__Rows of pointing data__.
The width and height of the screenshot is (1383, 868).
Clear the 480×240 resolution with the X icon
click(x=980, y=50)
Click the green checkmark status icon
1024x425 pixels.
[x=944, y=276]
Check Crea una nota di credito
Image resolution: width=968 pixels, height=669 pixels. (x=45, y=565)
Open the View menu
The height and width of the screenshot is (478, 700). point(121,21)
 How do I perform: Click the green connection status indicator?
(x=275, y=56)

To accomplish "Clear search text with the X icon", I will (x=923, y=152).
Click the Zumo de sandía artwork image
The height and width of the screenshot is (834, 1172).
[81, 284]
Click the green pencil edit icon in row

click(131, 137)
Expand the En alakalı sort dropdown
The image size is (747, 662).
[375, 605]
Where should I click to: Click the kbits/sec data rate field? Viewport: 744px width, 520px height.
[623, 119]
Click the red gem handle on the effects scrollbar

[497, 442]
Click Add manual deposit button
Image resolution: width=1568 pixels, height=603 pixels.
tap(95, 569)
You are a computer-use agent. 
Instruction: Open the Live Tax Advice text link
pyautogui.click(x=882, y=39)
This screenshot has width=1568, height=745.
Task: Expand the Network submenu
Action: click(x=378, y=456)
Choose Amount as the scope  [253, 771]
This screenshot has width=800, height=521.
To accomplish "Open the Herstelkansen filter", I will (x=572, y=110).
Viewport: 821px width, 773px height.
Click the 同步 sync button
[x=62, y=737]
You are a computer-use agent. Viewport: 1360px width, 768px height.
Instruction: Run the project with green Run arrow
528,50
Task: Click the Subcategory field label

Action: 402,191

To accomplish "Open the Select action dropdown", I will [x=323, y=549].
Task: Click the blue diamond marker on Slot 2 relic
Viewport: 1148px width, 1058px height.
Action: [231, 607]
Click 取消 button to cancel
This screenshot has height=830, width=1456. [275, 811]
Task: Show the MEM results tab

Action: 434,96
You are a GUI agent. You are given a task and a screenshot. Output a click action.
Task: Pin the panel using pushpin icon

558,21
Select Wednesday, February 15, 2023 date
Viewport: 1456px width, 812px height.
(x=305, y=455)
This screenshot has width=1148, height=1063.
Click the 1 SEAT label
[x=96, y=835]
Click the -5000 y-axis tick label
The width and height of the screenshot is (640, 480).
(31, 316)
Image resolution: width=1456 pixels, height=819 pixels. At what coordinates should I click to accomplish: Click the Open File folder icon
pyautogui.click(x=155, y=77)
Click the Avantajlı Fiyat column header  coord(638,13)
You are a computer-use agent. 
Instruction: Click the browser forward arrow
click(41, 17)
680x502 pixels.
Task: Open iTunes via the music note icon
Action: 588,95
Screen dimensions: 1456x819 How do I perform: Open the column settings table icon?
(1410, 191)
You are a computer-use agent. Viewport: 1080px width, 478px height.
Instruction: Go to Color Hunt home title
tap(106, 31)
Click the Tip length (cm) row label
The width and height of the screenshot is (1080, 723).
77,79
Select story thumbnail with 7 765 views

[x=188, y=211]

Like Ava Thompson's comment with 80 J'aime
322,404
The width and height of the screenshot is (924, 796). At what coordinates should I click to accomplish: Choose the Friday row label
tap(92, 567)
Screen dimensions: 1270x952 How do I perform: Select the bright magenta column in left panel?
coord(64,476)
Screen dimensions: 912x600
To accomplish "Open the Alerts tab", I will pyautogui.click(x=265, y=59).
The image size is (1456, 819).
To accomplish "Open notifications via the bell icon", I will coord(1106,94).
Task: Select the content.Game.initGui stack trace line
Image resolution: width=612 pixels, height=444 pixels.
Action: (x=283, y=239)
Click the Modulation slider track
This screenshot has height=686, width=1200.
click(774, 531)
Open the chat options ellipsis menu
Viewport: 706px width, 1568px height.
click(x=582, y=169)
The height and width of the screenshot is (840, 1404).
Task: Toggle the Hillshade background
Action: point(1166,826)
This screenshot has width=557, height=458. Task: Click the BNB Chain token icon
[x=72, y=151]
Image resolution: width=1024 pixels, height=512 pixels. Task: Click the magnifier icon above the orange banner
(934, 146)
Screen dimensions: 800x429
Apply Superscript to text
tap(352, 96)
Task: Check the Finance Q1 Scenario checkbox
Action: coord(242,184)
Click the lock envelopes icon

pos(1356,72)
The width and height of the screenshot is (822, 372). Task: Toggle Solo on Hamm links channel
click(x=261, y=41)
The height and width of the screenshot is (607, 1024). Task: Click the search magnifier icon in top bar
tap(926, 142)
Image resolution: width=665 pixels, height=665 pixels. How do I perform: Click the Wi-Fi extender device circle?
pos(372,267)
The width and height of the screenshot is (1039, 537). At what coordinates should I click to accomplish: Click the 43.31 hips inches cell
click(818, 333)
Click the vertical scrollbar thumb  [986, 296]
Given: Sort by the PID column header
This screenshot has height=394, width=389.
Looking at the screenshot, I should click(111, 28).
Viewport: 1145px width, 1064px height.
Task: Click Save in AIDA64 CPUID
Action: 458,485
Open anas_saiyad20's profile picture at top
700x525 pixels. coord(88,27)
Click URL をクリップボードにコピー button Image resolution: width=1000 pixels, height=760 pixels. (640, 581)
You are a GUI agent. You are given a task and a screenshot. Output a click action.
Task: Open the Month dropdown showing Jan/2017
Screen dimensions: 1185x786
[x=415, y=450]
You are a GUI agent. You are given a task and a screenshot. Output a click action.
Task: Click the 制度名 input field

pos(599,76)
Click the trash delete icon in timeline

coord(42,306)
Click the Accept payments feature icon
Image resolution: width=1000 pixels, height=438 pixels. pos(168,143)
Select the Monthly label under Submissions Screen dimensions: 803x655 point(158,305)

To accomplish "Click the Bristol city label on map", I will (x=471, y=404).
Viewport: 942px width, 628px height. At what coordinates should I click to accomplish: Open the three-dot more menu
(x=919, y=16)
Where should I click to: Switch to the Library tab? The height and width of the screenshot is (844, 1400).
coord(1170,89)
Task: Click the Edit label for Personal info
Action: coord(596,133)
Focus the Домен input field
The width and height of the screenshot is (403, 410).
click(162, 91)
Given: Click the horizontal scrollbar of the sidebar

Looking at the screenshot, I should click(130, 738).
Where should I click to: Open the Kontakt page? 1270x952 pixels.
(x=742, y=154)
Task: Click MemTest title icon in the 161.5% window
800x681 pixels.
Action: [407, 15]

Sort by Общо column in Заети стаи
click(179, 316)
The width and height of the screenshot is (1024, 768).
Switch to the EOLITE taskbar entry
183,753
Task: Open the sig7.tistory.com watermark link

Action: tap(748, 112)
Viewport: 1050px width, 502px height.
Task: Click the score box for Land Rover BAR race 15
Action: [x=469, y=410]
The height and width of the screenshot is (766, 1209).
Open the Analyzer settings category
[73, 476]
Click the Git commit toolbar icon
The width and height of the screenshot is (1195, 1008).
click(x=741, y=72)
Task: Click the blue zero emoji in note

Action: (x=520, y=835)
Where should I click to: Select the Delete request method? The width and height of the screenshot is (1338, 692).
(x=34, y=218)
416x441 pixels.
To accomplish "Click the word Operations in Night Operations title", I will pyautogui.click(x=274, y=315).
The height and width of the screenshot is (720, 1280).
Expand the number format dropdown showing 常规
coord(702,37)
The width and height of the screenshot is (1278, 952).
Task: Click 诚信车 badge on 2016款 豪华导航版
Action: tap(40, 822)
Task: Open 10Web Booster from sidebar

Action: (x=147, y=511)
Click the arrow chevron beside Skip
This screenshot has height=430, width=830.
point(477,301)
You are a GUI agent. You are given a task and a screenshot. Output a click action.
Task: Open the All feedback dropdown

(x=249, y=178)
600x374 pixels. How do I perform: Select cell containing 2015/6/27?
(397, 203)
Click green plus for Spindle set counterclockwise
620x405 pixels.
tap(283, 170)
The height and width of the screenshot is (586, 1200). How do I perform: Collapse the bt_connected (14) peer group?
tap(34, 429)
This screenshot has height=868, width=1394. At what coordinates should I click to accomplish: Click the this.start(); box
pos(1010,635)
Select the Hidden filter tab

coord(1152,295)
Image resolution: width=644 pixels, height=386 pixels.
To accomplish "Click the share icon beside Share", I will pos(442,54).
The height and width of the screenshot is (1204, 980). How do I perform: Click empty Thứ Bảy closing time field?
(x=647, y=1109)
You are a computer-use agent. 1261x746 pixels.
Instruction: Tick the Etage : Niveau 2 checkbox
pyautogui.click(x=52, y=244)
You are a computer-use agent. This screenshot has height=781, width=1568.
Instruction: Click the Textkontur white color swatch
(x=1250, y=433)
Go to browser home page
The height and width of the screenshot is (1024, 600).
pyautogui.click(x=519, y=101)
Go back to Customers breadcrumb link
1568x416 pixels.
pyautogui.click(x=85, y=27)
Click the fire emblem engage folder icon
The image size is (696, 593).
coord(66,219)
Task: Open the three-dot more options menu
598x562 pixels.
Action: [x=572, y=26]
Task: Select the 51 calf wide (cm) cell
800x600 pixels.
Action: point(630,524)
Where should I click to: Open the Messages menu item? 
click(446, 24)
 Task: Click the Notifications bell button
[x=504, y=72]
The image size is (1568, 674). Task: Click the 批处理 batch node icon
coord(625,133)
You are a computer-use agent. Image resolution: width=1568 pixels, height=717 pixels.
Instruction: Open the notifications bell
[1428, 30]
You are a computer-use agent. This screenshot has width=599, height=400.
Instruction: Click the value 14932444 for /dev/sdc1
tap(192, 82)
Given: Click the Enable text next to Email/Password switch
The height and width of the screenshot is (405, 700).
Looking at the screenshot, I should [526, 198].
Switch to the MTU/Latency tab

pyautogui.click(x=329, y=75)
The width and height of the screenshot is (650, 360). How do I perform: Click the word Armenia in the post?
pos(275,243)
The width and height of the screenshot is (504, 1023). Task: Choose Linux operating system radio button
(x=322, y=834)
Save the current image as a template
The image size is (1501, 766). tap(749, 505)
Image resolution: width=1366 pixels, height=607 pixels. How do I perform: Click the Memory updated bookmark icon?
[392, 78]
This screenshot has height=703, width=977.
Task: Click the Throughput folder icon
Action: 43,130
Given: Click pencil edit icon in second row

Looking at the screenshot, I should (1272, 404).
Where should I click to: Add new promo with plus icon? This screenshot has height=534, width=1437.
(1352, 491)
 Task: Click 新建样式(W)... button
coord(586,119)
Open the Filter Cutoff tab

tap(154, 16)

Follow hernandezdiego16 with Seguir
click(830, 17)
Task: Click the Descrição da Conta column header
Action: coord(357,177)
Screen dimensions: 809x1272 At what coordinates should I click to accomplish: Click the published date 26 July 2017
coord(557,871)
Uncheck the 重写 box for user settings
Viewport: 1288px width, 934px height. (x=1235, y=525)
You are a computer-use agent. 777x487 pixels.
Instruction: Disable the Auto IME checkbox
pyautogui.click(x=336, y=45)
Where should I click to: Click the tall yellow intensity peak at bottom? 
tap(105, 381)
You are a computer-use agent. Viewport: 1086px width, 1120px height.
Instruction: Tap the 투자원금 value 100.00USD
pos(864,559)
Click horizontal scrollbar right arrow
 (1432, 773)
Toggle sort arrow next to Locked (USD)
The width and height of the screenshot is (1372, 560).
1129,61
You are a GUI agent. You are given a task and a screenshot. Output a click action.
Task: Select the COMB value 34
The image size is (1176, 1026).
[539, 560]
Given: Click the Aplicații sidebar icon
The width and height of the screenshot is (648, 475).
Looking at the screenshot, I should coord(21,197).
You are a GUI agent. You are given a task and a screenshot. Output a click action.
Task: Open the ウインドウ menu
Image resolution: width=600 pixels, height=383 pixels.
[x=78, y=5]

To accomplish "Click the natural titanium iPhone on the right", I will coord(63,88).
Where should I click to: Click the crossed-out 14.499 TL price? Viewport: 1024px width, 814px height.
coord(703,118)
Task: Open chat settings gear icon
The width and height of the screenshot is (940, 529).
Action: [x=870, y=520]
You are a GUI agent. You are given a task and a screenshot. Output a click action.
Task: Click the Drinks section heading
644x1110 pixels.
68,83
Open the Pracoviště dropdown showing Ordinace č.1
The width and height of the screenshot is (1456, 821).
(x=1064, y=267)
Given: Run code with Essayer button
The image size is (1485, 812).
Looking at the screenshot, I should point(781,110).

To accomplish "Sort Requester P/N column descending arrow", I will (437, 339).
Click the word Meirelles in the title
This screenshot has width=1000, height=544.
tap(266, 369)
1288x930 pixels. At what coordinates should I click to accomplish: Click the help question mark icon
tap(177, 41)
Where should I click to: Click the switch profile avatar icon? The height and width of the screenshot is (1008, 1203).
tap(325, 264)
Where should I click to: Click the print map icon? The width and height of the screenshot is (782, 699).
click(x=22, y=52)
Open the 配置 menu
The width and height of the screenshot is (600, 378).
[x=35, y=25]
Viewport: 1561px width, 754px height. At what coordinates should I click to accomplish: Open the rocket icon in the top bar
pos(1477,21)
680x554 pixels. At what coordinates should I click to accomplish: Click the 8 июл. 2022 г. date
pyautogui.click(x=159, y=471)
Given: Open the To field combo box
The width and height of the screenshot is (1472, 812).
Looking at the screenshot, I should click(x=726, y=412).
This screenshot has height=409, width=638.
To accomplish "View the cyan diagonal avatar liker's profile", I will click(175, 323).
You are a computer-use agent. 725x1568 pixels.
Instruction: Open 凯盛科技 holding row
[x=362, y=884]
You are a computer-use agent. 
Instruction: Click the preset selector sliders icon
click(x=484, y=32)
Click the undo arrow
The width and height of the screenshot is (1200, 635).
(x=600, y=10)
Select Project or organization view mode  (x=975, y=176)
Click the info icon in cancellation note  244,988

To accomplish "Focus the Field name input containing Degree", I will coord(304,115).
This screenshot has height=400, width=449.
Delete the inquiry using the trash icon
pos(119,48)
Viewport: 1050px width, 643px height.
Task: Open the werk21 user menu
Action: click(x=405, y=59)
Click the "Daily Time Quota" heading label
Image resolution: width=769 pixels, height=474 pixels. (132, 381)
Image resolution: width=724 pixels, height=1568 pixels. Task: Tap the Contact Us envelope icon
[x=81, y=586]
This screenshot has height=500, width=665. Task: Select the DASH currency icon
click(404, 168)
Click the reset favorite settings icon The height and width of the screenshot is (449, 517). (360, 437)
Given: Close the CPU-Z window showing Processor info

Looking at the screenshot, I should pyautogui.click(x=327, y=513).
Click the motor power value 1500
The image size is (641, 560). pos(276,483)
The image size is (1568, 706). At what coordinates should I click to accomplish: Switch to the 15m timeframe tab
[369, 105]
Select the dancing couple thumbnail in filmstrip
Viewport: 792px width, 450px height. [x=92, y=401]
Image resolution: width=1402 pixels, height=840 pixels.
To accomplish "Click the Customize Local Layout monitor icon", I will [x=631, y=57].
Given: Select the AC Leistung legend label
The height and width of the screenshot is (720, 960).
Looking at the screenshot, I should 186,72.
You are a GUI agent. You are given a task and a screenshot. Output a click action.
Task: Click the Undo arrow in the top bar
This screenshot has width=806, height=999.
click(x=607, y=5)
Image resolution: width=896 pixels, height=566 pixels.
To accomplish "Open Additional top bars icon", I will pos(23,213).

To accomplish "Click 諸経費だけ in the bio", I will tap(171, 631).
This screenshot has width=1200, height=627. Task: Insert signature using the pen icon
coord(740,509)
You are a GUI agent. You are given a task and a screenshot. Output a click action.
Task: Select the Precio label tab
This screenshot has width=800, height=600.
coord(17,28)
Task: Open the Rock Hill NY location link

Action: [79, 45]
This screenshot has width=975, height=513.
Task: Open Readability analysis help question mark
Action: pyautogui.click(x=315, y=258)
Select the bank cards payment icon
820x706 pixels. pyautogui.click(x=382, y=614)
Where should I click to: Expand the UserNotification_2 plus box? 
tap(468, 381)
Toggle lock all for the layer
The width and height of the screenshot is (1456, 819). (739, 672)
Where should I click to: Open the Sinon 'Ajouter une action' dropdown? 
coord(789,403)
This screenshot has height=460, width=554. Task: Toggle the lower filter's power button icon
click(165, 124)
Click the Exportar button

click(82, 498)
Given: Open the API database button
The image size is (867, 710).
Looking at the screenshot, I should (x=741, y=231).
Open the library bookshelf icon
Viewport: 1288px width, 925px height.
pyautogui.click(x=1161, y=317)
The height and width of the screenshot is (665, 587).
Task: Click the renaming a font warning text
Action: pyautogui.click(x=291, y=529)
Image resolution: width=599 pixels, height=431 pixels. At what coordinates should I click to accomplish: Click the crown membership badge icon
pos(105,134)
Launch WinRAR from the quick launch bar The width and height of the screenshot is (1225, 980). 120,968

__Instruction__. Copy out, word for word, the part of the records above that runs from the start through the line containing "Action: 434,96", including both ends.

__Task answer__.
The width and height of the screenshot is (1383, 868).
Clear the 480×240 resolution with the X icon
click(x=980, y=50)
Click the green checkmark status icon
1024x425 pixels.
[x=944, y=276]
Check Crea una nota di credito
Image resolution: width=968 pixels, height=669 pixels. (x=45, y=565)
Open the View menu
The height and width of the screenshot is (478, 700). point(121,21)
 How do I perform: Click the green connection status indicator?
(x=275, y=56)

To accomplish "Clear search text with the X icon", I will (x=923, y=152).
Click the Zumo de sandía artwork image
The height and width of the screenshot is (834, 1172).
[81, 284]
Click the green pencil edit icon in row

click(131, 137)
Expand the En alakalı sort dropdown
The image size is (747, 662).
[375, 605]
Where should I click to: Click the kbits/sec data rate field? Viewport: 744px width, 520px height.
[623, 119]
Click the red gem handle on the effects scrollbar

[497, 442]
Click Add manual deposit button
Image resolution: width=1568 pixels, height=603 pixels.
tap(95, 569)
You are a computer-use agent. 
Instruction: Open the Live Tax Advice text link
pyautogui.click(x=882, y=39)
This screenshot has width=1568, height=745.
Task: Expand the Network submenu
Action: click(x=378, y=456)
Choose Amount as the scope  [253, 771]
This screenshot has width=800, height=521.
To accomplish "Open the Herstelkansen filter", I will (x=572, y=110).
Viewport: 821px width, 773px height.
Click the 同步 sync button
[x=62, y=737]
You are a computer-use agent. Viewport: 1360px width, 768px height.
Instruction: Run the project with green Run arrow
528,50
Task: Click the Subcategory field label

Action: 402,191

To accomplish "Open the Select action dropdown", I will [x=323, y=549].
Task: Click the blue diamond marker on Slot 2 relic
Viewport: 1148px width, 1058px height.
Action: [231, 607]
Click 取消 button to cancel
This screenshot has height=830, width=1456. [275, 811]
Task: Show the MEM results tab

Action: 434,96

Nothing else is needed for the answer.